** AVAILABLE DATA follows **
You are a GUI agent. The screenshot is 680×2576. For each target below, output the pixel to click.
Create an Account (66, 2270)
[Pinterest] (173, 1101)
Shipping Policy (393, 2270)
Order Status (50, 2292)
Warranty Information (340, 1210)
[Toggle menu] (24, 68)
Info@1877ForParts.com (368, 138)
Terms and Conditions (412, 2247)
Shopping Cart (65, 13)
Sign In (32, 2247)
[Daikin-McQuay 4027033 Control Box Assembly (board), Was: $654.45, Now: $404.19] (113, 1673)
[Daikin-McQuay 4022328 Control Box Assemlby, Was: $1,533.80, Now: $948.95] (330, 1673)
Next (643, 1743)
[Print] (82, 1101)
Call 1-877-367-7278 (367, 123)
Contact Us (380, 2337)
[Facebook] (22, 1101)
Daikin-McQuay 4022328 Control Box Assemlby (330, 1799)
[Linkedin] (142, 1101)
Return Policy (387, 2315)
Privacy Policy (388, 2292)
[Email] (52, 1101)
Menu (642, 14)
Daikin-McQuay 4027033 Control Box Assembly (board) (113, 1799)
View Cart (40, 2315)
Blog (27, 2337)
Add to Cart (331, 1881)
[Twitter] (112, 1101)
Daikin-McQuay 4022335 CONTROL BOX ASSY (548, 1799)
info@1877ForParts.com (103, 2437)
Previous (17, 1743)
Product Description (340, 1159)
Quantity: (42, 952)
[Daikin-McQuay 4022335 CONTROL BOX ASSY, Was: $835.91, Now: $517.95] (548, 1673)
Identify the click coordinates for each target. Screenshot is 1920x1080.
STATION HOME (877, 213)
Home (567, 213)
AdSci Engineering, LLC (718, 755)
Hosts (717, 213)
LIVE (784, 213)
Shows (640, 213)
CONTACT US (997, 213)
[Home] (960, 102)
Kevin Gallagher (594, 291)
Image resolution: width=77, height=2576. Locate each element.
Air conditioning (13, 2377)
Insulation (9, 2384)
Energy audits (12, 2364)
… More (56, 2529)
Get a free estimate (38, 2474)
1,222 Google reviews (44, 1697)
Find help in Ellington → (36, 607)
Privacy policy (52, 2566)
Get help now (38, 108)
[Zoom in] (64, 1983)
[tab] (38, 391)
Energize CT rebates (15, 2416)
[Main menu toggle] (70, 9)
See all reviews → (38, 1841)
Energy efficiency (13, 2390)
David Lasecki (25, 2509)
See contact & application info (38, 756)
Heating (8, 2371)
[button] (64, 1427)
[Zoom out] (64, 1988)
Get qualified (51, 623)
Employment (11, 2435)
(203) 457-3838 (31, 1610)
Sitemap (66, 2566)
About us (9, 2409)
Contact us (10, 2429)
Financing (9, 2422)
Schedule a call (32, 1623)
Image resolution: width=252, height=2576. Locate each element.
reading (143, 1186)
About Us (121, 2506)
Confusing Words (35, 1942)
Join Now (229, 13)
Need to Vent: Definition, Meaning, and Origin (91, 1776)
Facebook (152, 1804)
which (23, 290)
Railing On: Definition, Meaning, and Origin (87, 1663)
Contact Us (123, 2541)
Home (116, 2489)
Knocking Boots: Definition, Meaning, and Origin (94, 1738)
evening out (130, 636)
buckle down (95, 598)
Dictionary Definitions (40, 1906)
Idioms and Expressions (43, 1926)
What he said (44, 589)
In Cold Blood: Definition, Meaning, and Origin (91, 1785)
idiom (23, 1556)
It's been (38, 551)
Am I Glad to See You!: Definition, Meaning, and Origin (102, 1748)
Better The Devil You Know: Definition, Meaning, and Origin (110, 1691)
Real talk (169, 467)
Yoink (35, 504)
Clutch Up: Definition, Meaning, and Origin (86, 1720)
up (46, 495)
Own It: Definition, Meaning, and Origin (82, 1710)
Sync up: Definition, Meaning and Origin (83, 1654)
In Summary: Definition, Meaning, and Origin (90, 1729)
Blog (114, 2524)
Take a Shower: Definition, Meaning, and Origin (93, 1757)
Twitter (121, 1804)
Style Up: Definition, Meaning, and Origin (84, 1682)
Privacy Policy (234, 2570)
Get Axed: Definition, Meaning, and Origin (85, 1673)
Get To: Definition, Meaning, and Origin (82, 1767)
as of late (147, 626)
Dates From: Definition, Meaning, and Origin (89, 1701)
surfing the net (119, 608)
** End of AVAILABLE DATA **
WHAT YOU HAVE TO DO: Starting with the line that contains "Get Axed: Definition, Meaning, and", copy each line through the end of the data exactly, and leave out all earlier lines.

WRITTEN REPLY:
Get Axed: Definition, Meaning, and Origin (85, 1673)
Get To: Definition, Meaning, and Origin (82, 1767)
as of late (147, 626)
Dates From: Definition, Meaning, and Origin (89, 1701)
surfing the net (119, 608)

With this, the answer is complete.